→ Problem to solve: Can you rewrite the lines from the one with "Where should I" up to and including the one with "Looking at the", swapping "arrow icon" for "expand icon" and leaving everything else unchanged?

********************

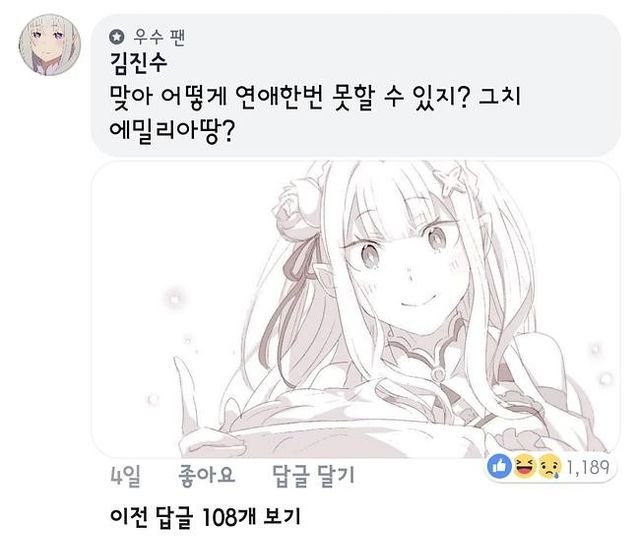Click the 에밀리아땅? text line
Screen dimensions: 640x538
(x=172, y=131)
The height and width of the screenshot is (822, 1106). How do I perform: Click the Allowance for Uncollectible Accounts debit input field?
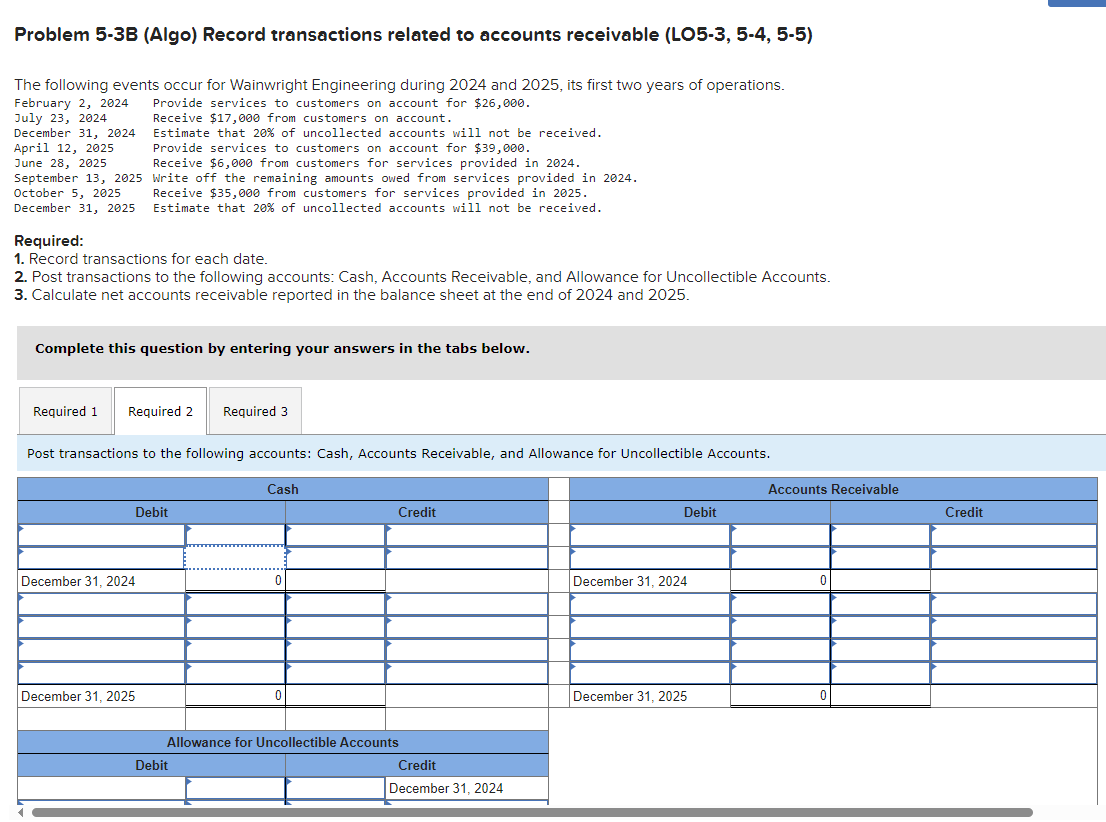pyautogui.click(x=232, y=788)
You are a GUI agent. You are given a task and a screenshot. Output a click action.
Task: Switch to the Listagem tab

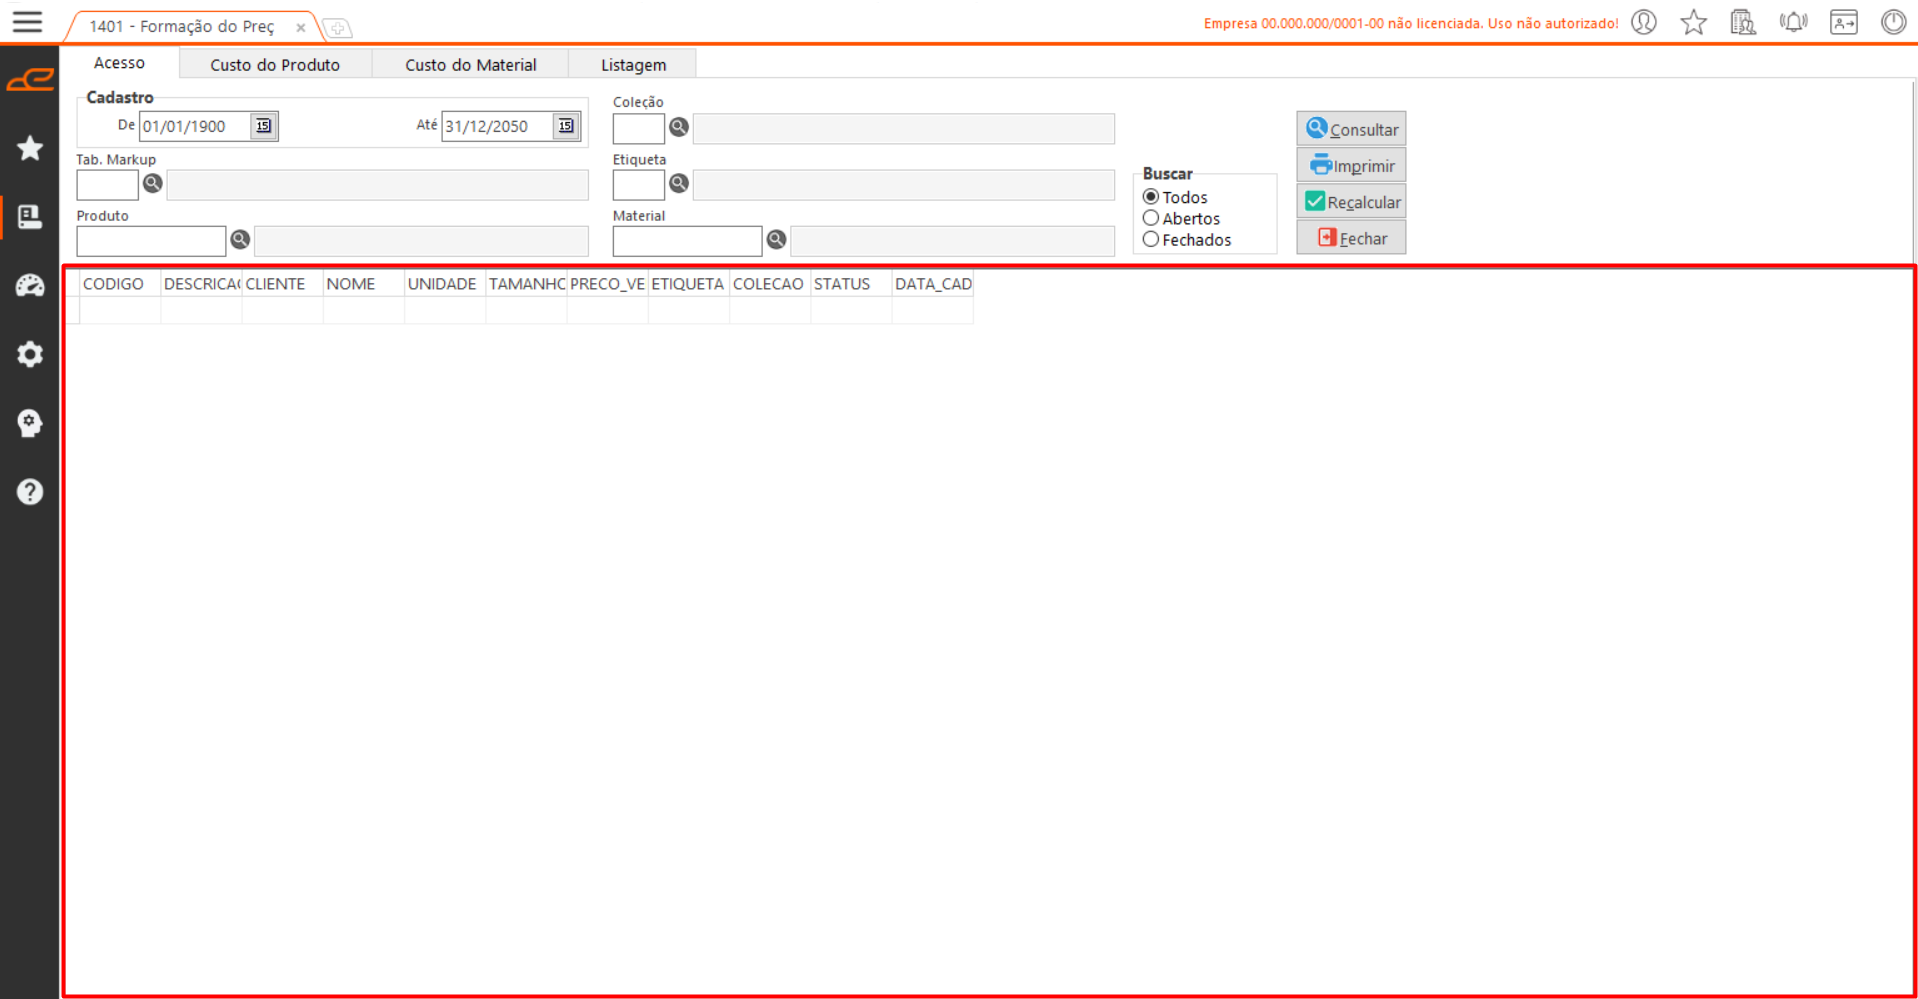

********************

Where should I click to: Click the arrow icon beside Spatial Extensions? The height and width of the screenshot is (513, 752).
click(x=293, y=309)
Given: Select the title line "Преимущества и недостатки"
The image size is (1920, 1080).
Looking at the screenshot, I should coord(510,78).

********************

→ Task answer:
Where should I click to: Click the expand icon beside Spatial Extensions? The height and width of the screenshot is (513, 752).
click(x=293, y=309)
Given: Select the title line "Преимущества и недостатки"
The image size is (1920, 1080).
Looking at the screenshot, I should coord(510,78).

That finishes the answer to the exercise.